» Your assignment
In the data below, find every line with the word "nábor" and copy it.

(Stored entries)
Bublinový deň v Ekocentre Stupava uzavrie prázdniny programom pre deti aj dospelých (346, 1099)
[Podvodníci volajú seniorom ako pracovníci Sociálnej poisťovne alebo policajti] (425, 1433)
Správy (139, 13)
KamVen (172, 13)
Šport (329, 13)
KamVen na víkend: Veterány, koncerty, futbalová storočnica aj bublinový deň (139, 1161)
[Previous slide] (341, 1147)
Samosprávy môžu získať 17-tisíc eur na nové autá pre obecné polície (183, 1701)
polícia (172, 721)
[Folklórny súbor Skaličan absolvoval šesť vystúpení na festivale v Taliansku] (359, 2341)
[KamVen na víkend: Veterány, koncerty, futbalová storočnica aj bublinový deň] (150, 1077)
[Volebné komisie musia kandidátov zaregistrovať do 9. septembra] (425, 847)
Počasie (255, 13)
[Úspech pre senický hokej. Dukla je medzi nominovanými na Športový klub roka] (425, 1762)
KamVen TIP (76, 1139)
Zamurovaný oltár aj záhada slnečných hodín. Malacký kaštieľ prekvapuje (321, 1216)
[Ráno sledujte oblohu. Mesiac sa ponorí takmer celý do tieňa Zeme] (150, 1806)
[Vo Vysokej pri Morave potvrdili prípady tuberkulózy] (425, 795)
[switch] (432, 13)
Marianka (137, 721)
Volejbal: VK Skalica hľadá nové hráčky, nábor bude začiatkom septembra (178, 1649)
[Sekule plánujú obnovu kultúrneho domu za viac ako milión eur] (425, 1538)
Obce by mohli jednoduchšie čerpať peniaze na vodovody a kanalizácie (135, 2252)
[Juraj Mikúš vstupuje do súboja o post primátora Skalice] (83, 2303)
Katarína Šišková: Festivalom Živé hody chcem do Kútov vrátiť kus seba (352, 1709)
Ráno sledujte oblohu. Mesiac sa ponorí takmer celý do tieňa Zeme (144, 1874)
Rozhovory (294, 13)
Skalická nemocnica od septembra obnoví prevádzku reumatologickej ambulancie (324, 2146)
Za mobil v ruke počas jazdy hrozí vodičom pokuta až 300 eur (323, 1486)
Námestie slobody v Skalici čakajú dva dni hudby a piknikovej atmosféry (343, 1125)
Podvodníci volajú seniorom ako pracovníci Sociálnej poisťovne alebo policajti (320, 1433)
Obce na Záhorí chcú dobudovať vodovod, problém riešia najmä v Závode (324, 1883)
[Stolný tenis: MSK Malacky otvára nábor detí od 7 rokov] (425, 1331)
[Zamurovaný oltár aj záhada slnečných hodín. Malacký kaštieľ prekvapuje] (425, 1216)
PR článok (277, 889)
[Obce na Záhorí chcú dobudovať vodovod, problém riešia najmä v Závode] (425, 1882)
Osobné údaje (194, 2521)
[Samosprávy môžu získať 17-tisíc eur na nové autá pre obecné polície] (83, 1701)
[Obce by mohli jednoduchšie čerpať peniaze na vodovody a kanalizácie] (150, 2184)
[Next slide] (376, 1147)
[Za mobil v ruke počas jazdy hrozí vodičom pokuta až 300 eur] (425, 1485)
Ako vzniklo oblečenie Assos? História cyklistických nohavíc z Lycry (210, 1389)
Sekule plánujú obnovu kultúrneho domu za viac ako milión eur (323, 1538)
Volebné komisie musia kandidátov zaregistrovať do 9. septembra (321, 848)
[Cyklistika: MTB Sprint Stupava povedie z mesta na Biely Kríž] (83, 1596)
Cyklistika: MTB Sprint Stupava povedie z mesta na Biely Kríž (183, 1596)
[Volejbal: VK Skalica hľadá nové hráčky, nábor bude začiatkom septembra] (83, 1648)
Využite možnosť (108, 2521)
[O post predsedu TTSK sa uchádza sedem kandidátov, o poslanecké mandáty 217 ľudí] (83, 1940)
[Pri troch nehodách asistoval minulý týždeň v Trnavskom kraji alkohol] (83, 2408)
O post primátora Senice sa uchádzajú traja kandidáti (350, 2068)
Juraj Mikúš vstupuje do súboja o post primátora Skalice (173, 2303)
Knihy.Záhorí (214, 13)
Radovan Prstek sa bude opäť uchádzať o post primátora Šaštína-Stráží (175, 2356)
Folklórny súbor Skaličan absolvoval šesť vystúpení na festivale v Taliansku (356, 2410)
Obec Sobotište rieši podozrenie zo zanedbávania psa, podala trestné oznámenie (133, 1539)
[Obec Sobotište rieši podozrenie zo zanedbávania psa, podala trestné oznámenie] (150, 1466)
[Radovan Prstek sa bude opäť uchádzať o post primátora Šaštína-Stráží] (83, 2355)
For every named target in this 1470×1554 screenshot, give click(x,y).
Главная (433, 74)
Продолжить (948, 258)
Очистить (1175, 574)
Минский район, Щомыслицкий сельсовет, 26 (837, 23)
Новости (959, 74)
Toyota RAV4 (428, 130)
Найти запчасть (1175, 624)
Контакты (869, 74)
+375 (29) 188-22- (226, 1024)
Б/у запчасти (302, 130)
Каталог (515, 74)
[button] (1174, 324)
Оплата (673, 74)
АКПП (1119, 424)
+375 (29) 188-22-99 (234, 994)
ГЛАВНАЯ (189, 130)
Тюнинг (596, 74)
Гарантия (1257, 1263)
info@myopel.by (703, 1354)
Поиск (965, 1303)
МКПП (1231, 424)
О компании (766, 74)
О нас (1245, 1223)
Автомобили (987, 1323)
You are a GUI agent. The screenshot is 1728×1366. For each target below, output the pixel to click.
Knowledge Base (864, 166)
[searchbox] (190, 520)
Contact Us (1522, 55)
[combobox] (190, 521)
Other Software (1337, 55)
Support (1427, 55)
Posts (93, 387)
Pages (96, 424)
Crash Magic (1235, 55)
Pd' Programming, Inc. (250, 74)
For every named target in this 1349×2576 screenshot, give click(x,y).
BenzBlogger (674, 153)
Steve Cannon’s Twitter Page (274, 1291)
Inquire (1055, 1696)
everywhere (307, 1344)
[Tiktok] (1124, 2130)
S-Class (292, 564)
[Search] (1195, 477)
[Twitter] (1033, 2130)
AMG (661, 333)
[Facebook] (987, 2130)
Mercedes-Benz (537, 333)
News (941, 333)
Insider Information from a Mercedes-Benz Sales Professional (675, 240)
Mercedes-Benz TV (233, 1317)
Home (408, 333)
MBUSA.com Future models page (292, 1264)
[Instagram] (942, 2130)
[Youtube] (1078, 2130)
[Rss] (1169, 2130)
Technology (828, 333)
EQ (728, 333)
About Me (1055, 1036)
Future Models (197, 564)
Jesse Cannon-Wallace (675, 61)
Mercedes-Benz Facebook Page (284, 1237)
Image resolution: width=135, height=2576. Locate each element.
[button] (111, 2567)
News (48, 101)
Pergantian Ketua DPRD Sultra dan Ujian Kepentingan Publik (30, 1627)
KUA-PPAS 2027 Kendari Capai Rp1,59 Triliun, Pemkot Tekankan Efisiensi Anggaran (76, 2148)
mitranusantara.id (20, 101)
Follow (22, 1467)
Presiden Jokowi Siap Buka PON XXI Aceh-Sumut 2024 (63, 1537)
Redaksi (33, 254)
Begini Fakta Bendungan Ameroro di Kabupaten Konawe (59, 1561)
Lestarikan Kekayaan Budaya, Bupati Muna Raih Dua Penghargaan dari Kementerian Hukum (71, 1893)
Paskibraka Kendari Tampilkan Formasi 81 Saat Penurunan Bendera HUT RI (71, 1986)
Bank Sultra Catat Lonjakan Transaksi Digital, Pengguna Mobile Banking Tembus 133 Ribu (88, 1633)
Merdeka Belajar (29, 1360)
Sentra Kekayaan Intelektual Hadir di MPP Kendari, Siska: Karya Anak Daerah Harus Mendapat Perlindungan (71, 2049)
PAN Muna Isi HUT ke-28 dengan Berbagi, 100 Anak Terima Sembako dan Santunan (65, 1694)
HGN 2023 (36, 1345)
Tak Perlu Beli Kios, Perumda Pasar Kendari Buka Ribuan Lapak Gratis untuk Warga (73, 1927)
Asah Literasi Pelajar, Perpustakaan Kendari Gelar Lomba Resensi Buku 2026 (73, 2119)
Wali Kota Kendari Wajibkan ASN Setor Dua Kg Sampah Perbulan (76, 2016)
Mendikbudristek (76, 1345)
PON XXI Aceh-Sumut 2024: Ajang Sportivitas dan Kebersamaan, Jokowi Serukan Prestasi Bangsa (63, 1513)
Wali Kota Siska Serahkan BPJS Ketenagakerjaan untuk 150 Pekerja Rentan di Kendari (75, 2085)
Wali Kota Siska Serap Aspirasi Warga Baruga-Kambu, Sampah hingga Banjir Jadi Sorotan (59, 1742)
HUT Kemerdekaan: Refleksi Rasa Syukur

» Answer space
Volejbal: VK Skalica hľadá nové hráčky, nábor bude začiatkom septembra (178, 1649)
[Stolný tenis: MSK Malacky otvára nábor detí od 7 rokov] (425, 1331)
[Volejbal: VK Skalica hľadá nové hráčky, nábor bude začiatkom septembra] (83, 1648)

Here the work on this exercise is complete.